DESCRIPTION OF THE TASK>
Where in the records does the word "sixirooleyaashooda" occur? Copy each line in which it does.

SUPPLIED ENTRIES>
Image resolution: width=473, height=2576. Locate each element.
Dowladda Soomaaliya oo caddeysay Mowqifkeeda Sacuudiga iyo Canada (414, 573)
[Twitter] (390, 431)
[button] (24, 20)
...
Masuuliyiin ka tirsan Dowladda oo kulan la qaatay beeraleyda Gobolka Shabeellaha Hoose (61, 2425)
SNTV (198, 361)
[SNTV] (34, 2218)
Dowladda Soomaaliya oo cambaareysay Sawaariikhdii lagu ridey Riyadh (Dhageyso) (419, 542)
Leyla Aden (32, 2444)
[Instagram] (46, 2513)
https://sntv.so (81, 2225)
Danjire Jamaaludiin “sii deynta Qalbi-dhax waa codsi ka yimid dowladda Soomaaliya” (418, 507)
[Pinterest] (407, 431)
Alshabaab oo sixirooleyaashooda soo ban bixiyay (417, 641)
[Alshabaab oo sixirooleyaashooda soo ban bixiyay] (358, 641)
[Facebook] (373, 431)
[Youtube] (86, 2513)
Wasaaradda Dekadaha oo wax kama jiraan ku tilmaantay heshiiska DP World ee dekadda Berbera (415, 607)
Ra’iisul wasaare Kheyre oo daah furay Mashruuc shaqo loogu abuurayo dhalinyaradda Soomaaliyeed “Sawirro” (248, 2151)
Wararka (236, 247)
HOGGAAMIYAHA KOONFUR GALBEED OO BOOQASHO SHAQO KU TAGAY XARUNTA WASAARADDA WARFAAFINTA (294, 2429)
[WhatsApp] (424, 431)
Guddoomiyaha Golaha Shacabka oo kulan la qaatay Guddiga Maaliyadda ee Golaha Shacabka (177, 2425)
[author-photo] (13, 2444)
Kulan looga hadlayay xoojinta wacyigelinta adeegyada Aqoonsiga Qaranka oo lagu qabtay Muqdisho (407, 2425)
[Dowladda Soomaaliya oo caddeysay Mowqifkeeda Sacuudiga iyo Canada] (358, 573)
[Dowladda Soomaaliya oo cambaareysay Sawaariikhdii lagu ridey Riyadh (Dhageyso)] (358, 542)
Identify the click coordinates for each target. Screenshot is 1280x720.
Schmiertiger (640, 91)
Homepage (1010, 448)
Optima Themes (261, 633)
==
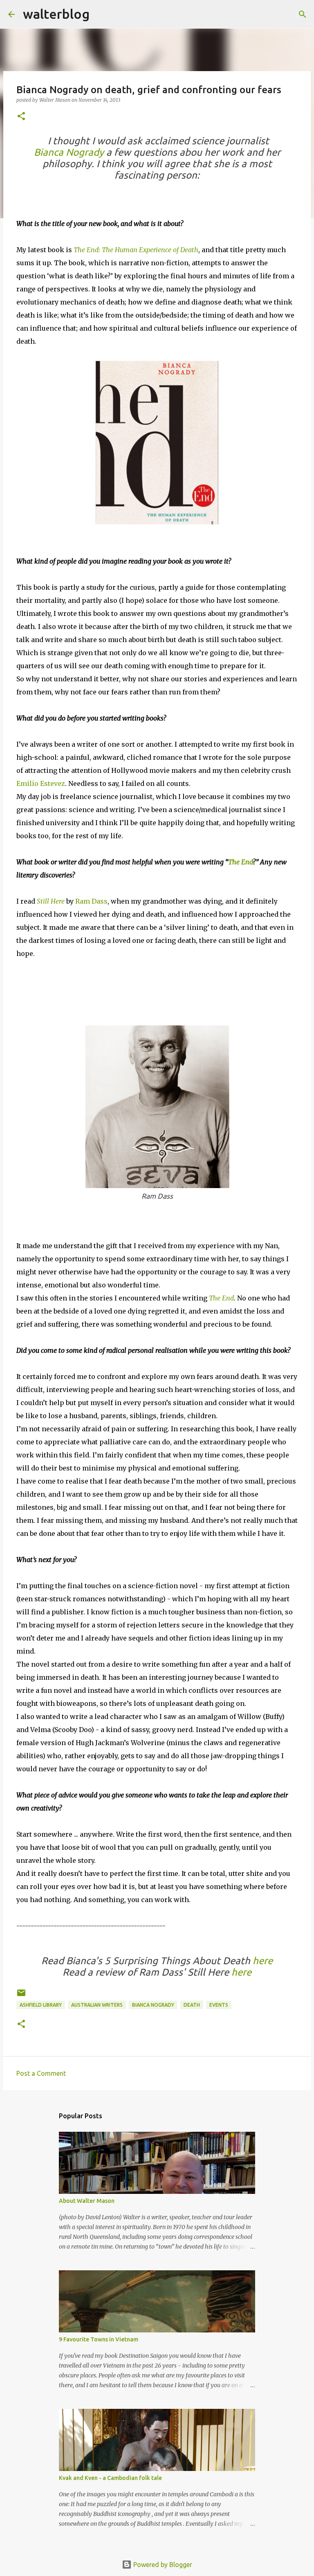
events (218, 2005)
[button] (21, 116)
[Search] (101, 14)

ANSWER BOX>
Alshabaab oo sixirooleyaashooda soo ban bixiyay (417, 641)
[Alshabaab oo sixirooleyaashooda soo ban bixiyay] (358, 641)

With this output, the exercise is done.